** Opening GIVEN ENTRIES block **

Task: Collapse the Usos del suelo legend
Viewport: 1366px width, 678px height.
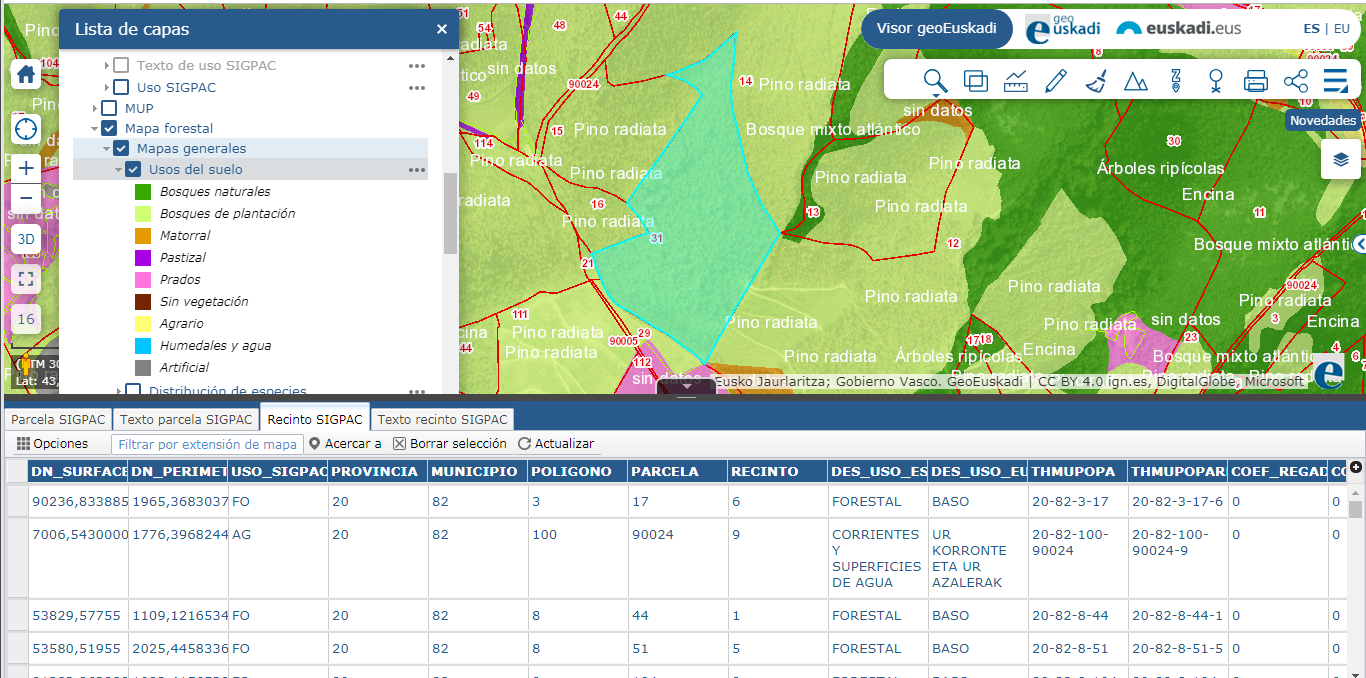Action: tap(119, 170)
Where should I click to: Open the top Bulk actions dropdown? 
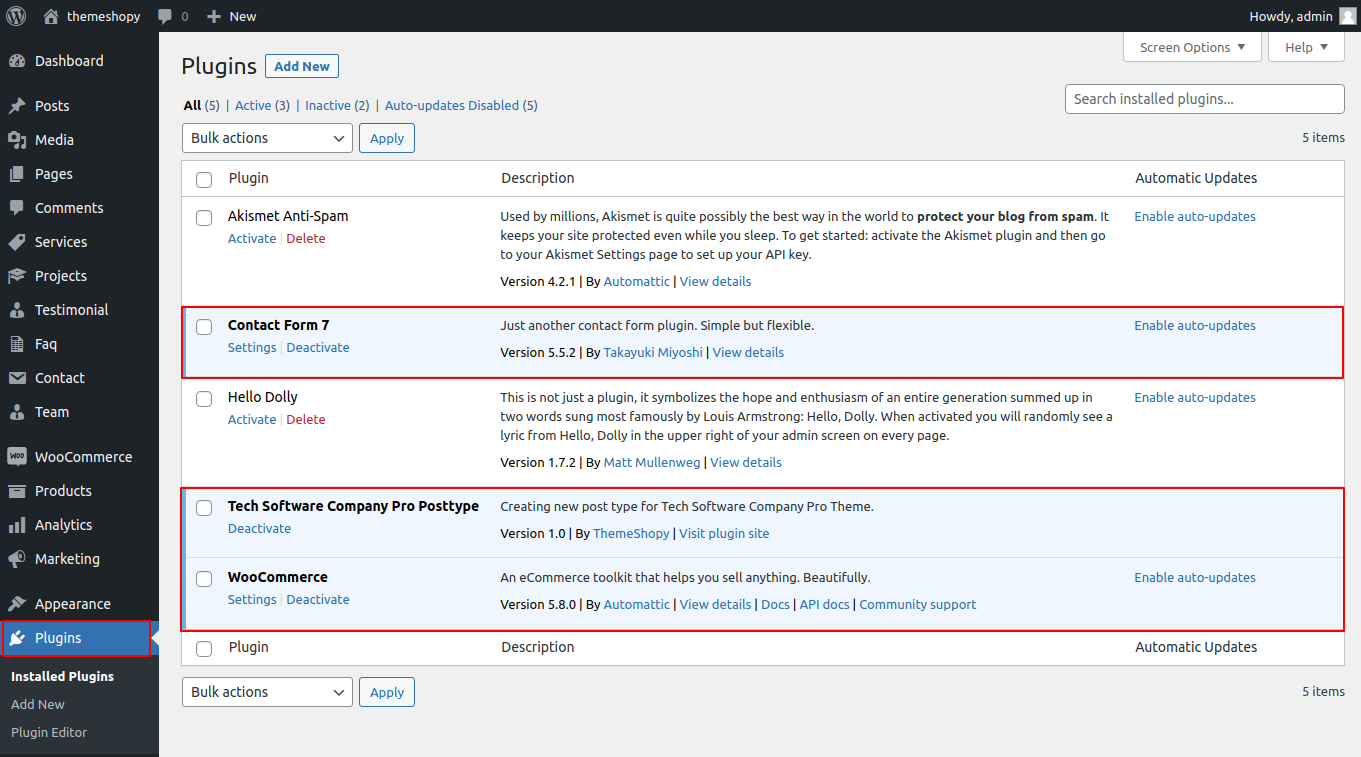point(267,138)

** Closing GIVEN ENTRIES block **
** Opening GIVEN ENTRIES block **

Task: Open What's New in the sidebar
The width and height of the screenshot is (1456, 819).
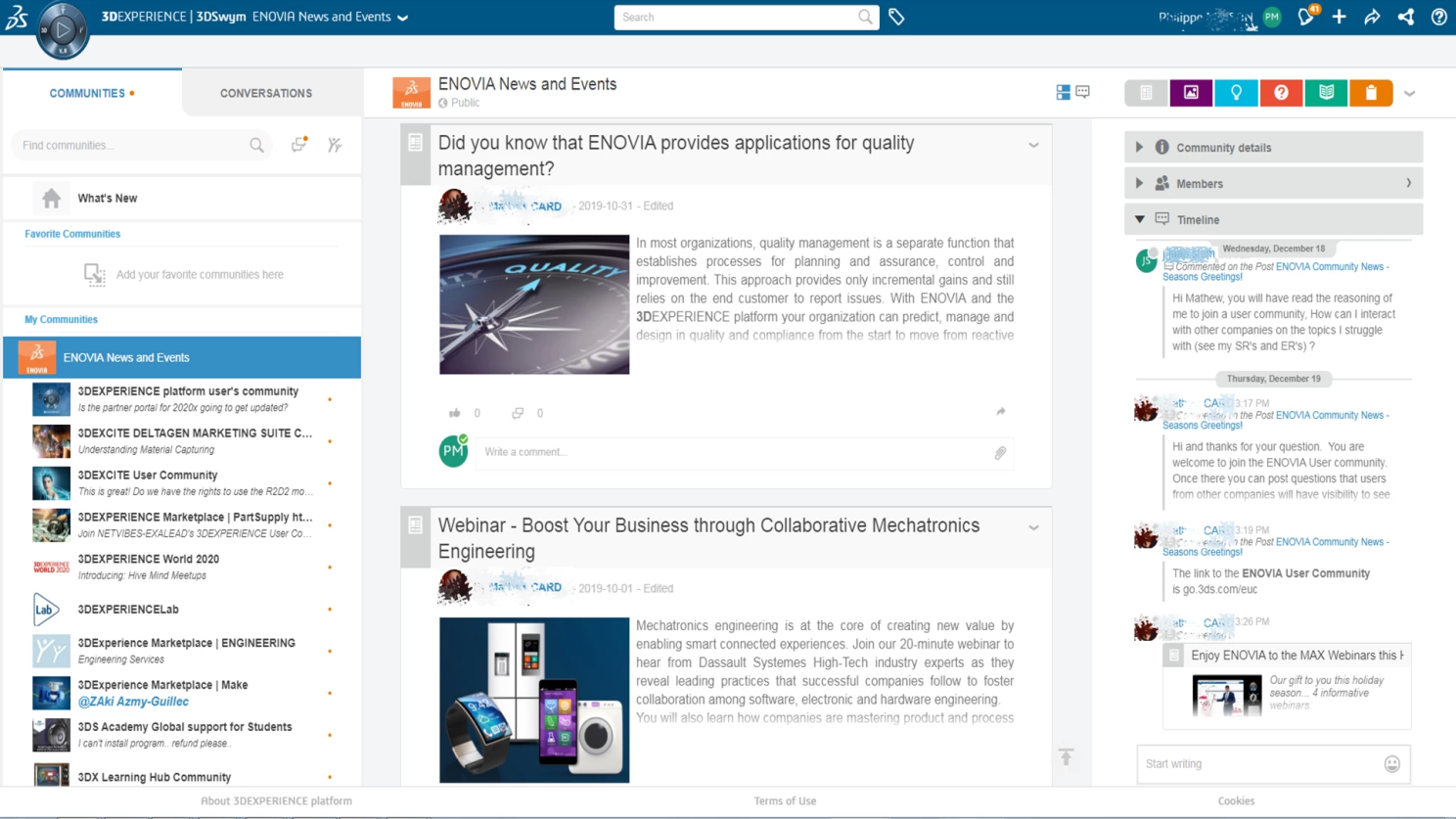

** Closing GIVEN ENTRIES block **
** Opening GIVEN ENTRIES block **

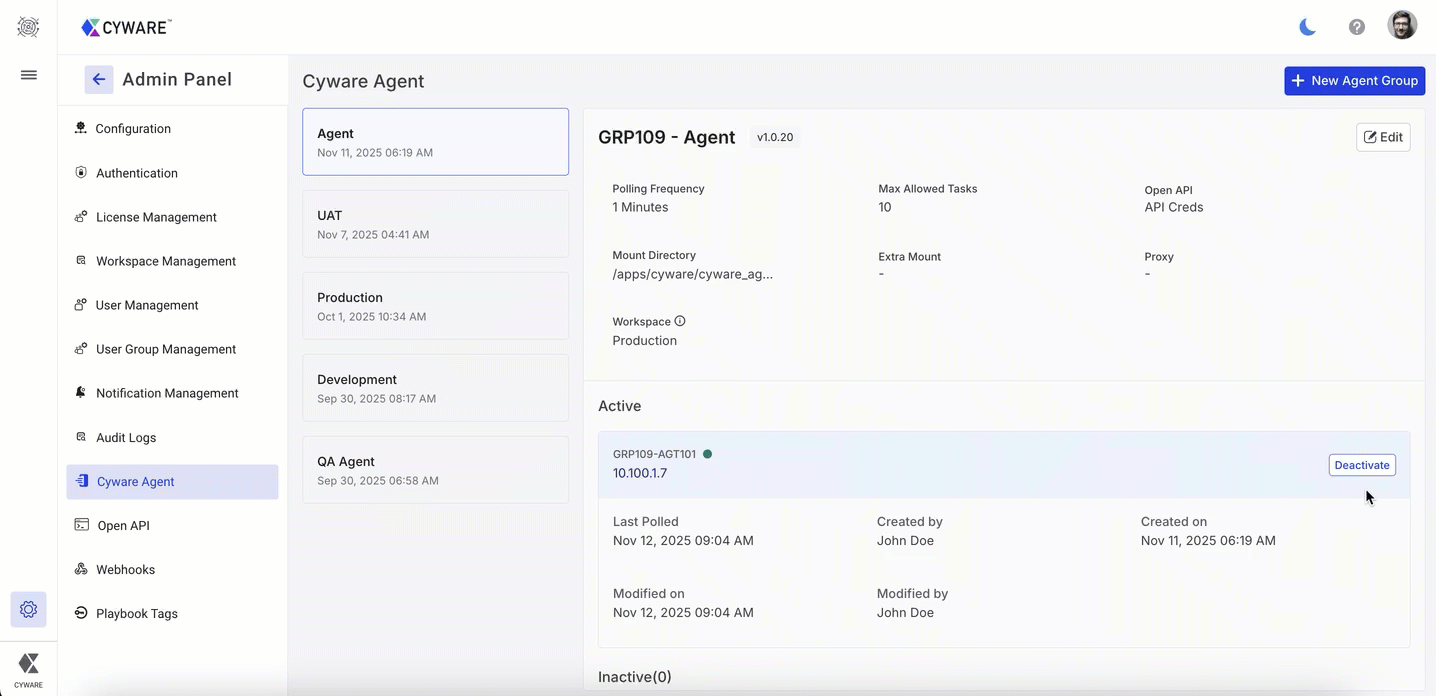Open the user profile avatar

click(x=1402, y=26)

** Closing GIVEN ENTRIES block **

Please show the lines in the entries above that hold the string "Task".

**ANSWER AREA**.
Task: Collapse the Usos del suelo legend
Task: Open What's New in the sidebar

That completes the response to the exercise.